← All articlesPlatform Engineering

Rate Limiting Patterns: Token Bucket, Sliding Window, and More

Master rate limiting algorithms for APIs. Token bucket, sliding window, fixed window, and leaky bucket explained with Redis implementations and benchmarks.

Yash Pritwani

18 November 202512 min read

Why Rate Limiting Matters

Without rate limiting, a single user (or bot) can exhaust your API server's resources, degrade service for everyone else, and run up your infrastructure costs. Rate limiting is not optional for production APIs — it is a fundamental requirement alongside authentication and logging.

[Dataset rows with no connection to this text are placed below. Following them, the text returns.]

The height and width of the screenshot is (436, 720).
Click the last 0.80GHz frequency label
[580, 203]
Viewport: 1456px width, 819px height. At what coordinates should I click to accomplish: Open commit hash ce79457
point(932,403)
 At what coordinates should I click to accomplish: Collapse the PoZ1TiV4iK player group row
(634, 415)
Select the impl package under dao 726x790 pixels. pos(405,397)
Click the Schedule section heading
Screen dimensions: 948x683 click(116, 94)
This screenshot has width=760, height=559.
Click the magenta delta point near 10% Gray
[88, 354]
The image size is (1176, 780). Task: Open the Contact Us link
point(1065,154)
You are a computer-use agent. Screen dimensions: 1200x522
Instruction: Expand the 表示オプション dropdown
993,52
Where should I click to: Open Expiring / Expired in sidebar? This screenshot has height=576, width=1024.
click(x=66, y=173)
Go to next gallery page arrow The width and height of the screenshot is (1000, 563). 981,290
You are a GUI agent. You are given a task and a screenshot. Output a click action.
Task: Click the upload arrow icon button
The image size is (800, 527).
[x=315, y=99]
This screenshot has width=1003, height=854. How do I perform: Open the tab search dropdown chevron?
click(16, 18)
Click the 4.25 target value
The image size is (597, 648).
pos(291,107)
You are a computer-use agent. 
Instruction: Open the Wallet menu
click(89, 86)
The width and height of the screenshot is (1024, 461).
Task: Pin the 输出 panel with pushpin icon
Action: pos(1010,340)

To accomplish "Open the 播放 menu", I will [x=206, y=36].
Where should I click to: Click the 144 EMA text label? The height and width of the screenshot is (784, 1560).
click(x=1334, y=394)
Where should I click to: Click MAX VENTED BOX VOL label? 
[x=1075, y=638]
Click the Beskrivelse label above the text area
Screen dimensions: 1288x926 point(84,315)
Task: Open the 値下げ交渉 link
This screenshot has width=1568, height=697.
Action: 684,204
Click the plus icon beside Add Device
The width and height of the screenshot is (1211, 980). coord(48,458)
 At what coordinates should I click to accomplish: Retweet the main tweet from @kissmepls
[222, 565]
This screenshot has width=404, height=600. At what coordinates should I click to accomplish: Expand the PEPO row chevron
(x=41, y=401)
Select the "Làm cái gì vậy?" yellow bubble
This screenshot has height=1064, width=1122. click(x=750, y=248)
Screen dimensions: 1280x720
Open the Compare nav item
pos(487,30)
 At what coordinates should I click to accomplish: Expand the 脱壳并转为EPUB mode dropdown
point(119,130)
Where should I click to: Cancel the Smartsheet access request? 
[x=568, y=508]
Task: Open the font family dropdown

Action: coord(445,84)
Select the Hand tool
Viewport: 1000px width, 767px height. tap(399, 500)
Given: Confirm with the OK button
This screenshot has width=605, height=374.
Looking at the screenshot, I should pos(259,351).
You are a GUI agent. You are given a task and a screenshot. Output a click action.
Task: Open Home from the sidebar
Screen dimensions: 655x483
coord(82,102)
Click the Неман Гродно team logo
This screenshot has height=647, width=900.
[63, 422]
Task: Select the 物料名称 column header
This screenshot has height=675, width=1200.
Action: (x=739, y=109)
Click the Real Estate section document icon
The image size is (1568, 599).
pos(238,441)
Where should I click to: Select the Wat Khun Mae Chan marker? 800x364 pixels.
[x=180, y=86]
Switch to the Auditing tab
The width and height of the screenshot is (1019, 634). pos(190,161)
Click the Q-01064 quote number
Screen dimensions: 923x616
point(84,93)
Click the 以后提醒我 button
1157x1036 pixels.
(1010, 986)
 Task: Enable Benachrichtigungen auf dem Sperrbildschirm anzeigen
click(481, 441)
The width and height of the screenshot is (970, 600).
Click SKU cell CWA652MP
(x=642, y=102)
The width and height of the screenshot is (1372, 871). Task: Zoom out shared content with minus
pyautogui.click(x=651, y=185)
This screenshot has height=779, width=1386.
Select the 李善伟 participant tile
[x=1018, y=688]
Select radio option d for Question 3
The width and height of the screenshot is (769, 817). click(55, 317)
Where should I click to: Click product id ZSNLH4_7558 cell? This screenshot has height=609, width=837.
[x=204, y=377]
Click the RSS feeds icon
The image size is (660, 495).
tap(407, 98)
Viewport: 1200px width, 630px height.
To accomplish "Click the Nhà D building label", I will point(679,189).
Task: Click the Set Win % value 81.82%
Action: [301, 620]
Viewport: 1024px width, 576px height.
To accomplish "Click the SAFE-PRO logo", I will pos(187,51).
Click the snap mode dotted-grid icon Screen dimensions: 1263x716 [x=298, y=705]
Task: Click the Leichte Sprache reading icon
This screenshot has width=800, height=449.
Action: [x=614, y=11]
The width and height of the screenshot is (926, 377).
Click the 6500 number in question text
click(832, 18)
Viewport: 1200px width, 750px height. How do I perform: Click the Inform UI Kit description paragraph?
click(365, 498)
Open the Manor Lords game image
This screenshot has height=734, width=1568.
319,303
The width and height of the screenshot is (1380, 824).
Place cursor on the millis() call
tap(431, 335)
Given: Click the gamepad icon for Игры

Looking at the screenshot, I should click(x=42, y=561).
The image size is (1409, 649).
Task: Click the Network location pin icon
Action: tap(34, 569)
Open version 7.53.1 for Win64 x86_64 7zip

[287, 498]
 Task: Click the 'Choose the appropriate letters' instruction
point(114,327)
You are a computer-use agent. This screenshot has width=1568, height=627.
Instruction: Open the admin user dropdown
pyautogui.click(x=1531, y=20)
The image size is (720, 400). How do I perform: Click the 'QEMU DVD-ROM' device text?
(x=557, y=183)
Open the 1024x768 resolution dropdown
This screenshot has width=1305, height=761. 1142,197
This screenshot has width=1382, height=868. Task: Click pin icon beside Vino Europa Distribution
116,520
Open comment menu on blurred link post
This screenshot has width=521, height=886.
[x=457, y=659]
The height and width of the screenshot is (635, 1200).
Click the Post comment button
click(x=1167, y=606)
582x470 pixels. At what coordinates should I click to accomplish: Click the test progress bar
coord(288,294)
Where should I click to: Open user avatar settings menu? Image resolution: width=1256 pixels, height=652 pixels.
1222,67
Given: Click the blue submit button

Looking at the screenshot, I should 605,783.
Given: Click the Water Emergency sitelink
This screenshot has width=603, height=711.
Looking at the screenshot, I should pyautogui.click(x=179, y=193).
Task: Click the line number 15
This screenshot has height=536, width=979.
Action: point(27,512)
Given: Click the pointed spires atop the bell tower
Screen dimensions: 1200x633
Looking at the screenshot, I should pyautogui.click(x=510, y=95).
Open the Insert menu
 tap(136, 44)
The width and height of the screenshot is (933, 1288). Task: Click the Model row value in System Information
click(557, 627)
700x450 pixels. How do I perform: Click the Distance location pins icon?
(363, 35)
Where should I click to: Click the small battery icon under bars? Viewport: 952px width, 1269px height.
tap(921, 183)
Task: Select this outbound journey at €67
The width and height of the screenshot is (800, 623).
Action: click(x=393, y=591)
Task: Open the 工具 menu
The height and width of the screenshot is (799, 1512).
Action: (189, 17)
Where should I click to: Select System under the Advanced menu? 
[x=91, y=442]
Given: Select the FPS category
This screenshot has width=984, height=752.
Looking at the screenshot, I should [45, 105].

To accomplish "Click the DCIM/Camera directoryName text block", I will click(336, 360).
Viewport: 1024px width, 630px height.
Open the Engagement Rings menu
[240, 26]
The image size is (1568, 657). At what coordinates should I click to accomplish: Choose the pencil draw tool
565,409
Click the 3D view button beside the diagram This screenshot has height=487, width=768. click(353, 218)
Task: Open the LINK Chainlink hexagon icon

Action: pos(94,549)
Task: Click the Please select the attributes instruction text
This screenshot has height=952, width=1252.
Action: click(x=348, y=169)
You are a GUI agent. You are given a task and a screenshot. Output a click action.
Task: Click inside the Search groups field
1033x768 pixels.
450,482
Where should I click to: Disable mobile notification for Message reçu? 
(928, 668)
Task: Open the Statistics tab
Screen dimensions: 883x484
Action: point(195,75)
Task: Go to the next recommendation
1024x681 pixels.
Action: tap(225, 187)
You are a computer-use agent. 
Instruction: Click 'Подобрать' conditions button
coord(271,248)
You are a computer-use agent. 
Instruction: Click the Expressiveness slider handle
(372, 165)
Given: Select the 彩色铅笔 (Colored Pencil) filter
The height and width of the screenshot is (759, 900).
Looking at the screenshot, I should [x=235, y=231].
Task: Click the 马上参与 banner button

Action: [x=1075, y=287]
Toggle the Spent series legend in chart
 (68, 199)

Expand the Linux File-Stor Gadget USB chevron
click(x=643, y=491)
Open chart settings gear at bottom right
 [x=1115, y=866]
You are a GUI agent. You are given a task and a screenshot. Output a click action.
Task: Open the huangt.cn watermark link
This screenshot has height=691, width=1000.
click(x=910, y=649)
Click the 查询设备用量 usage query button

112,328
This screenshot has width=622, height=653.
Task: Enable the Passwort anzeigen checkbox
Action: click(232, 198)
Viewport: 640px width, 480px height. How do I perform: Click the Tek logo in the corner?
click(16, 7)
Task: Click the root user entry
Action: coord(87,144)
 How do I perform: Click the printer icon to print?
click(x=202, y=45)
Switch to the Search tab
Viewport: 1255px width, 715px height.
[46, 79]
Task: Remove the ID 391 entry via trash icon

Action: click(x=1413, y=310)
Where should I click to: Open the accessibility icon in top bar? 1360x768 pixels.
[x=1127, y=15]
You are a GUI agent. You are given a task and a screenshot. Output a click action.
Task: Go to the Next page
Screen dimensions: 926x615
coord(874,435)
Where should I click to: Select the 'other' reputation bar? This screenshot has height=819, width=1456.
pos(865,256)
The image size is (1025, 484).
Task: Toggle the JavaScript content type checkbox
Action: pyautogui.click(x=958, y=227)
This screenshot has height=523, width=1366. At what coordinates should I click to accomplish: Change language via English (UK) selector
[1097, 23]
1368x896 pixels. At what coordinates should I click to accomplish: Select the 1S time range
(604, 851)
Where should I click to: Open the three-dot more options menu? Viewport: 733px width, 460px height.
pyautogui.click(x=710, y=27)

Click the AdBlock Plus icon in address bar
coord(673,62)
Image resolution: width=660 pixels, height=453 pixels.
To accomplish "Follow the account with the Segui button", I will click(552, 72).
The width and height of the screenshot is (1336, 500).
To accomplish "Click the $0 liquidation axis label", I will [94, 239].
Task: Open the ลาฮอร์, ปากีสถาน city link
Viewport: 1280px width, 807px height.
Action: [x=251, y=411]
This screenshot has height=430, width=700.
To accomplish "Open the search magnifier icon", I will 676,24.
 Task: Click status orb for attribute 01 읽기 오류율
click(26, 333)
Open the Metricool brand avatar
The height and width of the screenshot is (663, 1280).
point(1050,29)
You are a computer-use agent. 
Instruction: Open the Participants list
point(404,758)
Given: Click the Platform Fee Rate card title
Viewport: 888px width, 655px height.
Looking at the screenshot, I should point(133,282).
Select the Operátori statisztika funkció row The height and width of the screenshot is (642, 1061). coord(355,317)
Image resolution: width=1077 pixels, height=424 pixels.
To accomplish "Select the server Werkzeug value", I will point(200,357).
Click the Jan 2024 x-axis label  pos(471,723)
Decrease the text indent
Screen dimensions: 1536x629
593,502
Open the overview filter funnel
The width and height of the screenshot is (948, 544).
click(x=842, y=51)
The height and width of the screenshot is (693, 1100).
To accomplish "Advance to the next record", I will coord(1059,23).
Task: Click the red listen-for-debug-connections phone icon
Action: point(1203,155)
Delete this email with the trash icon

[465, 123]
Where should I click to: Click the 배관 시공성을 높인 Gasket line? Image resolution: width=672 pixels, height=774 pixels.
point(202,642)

Microservices architecture: independent services communicate through an API gateway and event bus.

The Four Major Algorithms

1. Fixed Window Counter

The simplest approach: count requests in fixed time windows (e.g., 100 requests per minute). Reset the counter at the start of each window.

import redis
import time

r = redis.Redis()

def fixed_window(user_id: str, limit: int = 100, window: int = 60) -> bool:
    """Returns True if request is allowed."""
    current_window = int(time.time() // window)
    key = f"ratelimit:fw:{user_id}:{current_window}"

    current = r.incr(key)
    if current == 1:
        r.expire(key, window)

    return current <= limit

Pros: Simple, low memory, fast.

Cons: Burst at window boundaries. If the window resets at :00 and a user sends 100 requests at :59, they can send another 100 at :00 — 200 requests in 2 seconds.

Get more insights on Platform Engineering

Join 2,000+ engineers who get our weekly deep-dives. No spam, unsubscribe anytime.

2. Sliding Window Log

Track the exact timestamp of every request. Count requests in the trailing window.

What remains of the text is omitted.